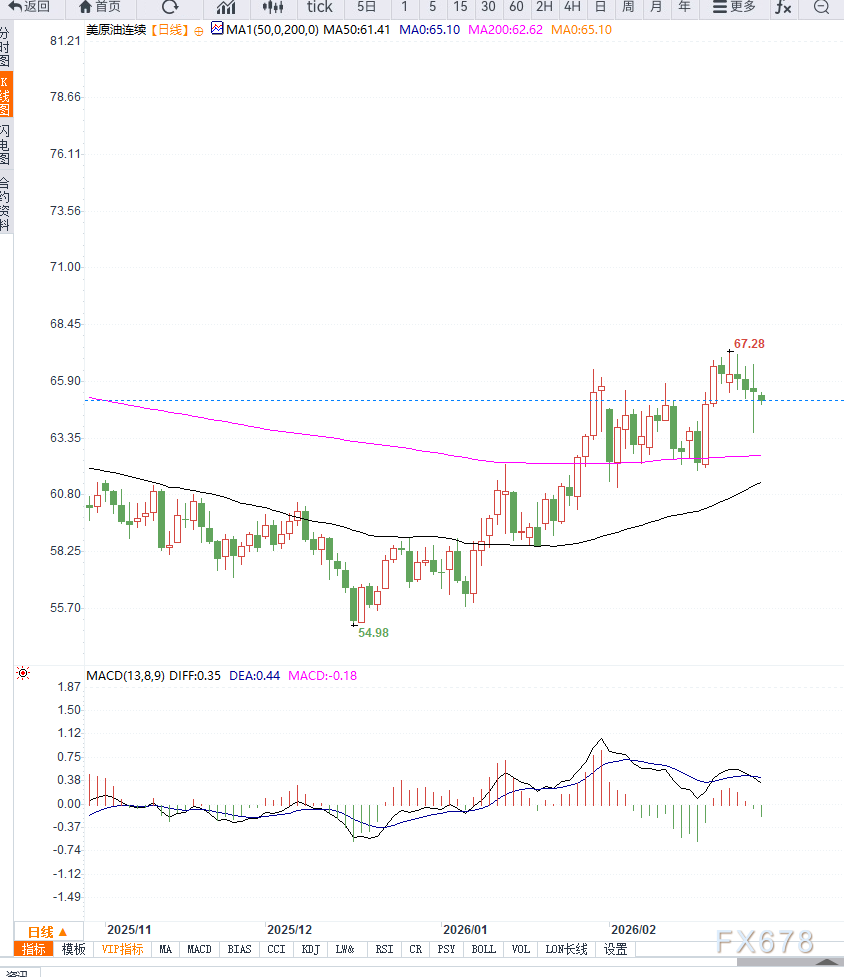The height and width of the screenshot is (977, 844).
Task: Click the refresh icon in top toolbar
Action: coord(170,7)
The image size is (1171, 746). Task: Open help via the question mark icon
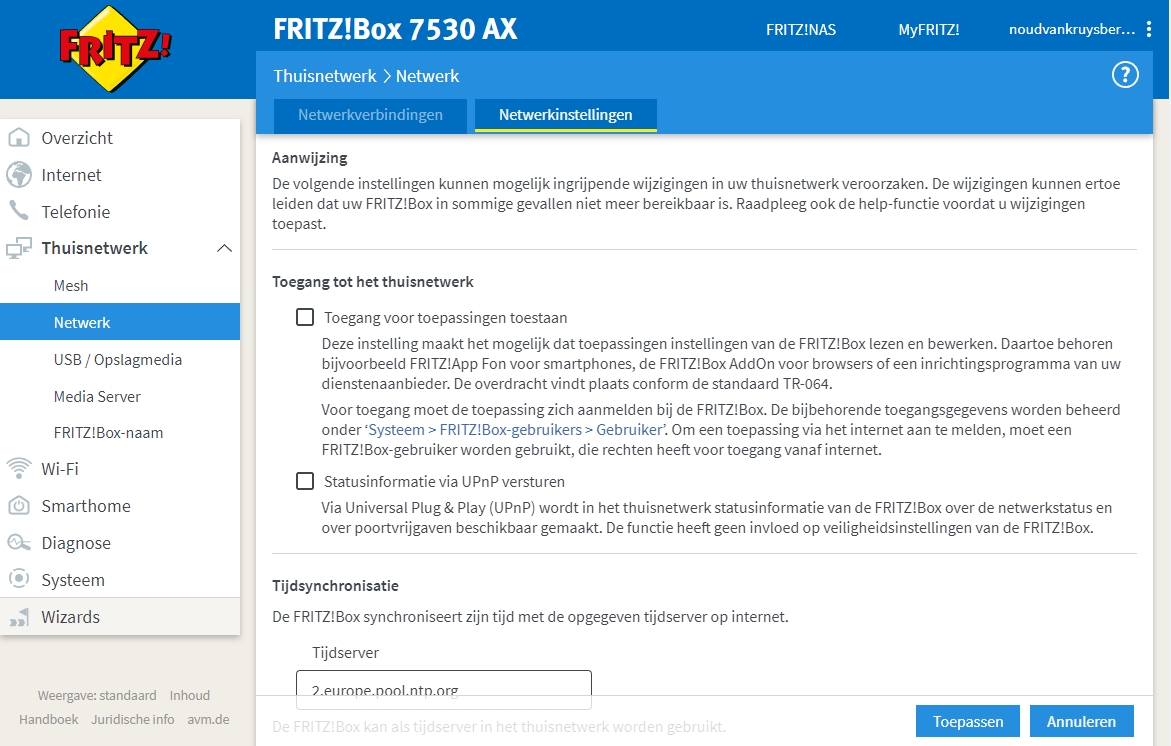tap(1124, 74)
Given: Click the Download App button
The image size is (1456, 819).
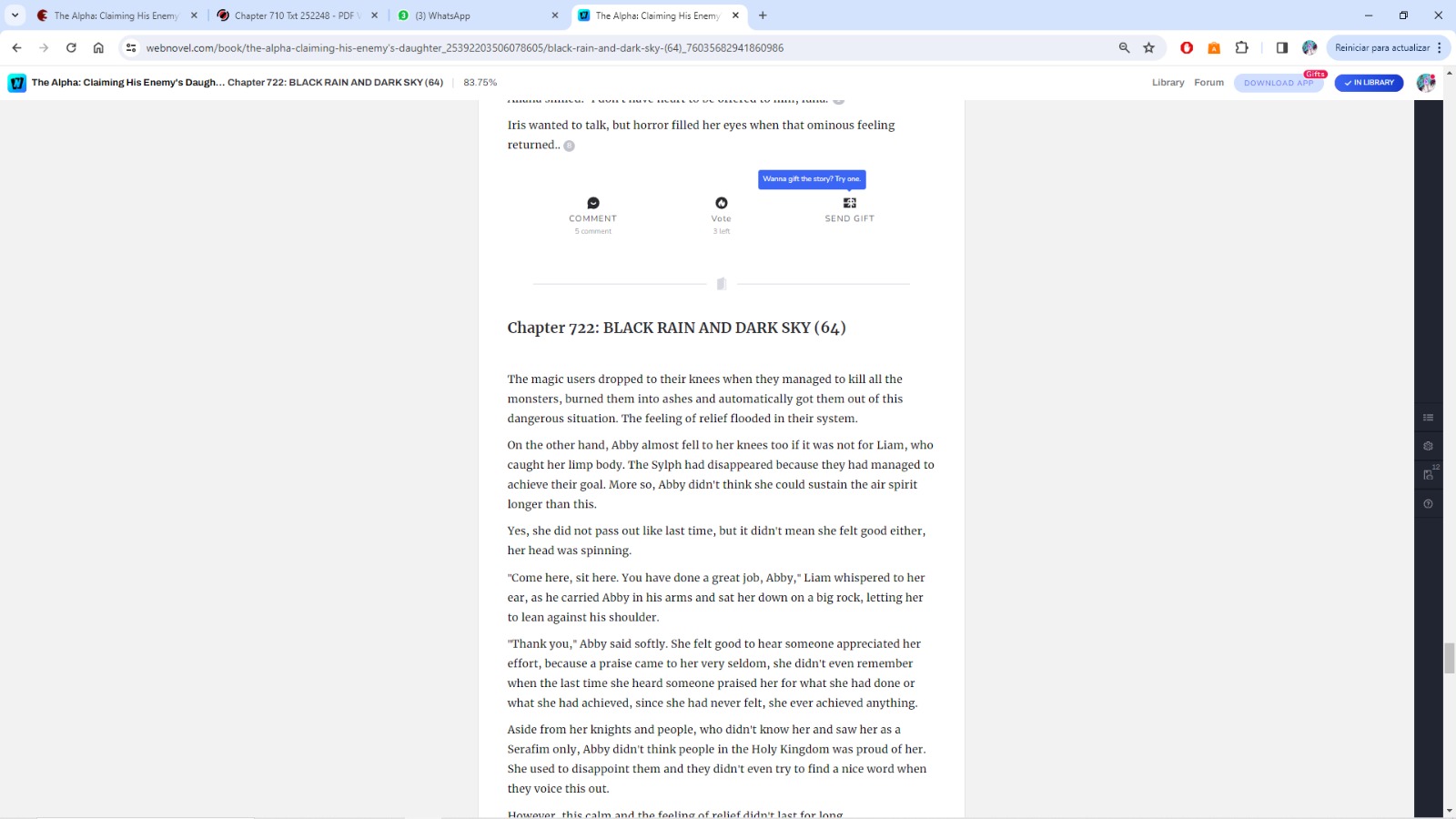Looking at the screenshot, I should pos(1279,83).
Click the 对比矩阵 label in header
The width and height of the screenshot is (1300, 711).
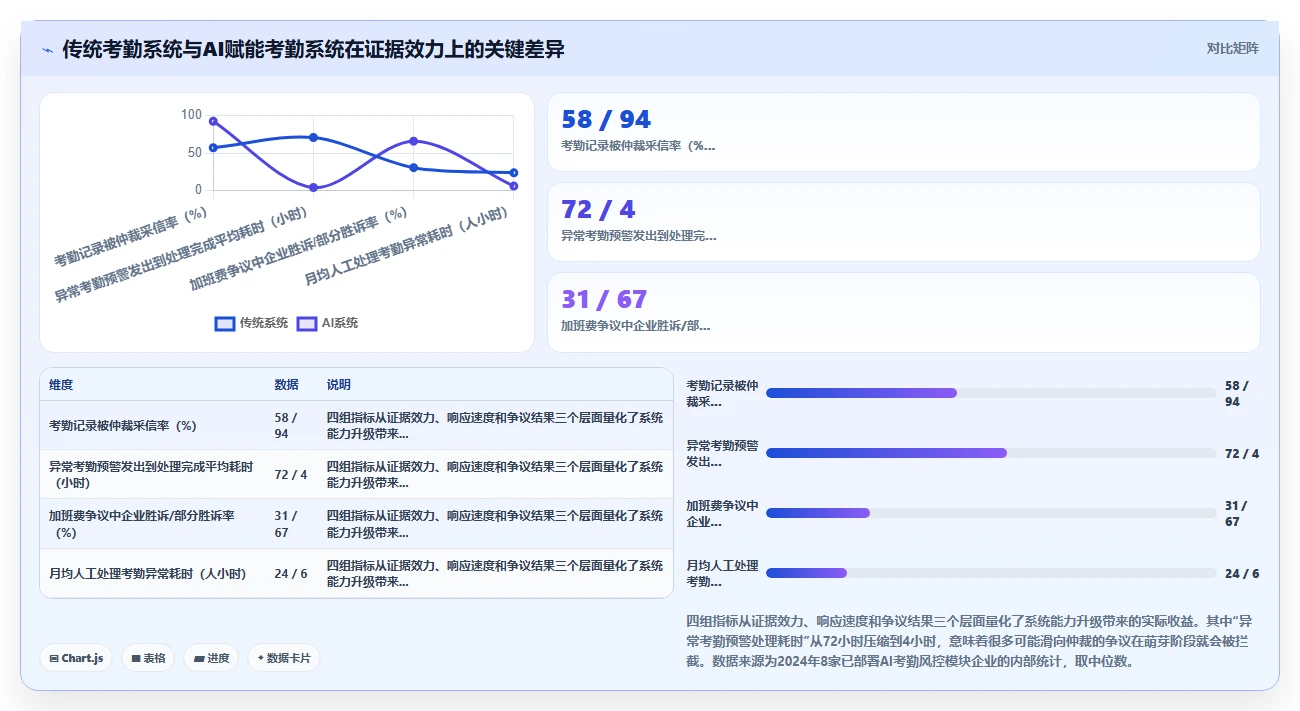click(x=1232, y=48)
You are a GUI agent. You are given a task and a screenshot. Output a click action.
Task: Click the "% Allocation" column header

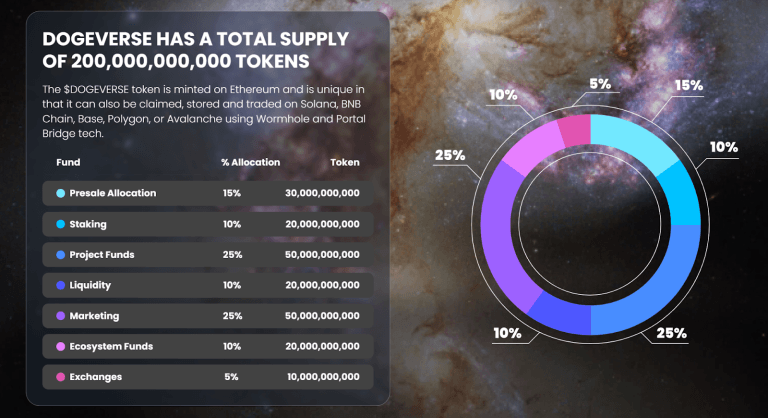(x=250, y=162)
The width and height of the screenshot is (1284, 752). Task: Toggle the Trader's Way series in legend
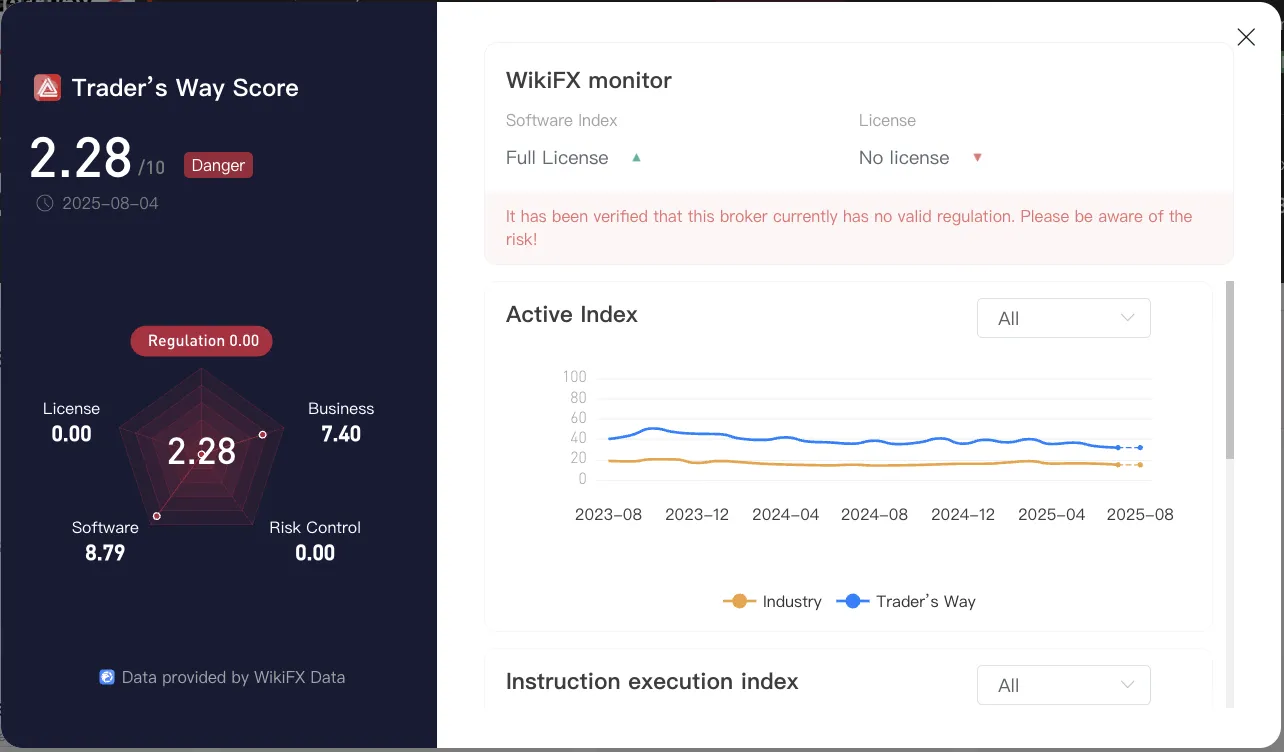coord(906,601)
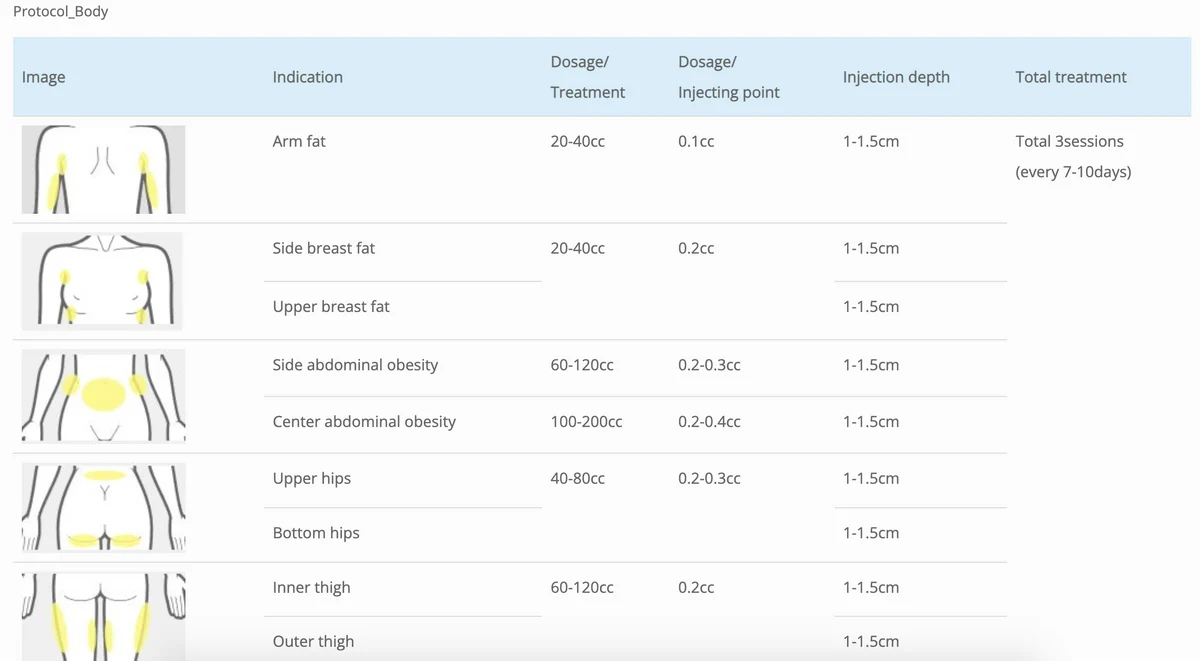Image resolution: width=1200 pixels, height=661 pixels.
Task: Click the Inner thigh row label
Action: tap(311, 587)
--------------------------------
■ WHAT YOU SHOULD DO ■
In the listing above, find the line containing "The image size is (1171, 746)." and the line containing "You are a GUI". Print those two lines and every line between them exactly, with no pictures.

■ WRITTEN SOLUTION ■
The image size is (1171, 746). Task: Open help via the question mark icon
tap(1124, 74)
Given: Click the Download App button
The image size is (1456, 819).
Looking at the screenshot, I should pos(1279,83).
Click the 对比矩阵 label in header
The width and height of the screenshot is (1300, 711).
click(x=1232, y=48)
You are a GUI agent. You are given a task and a screenshot. Output a click action.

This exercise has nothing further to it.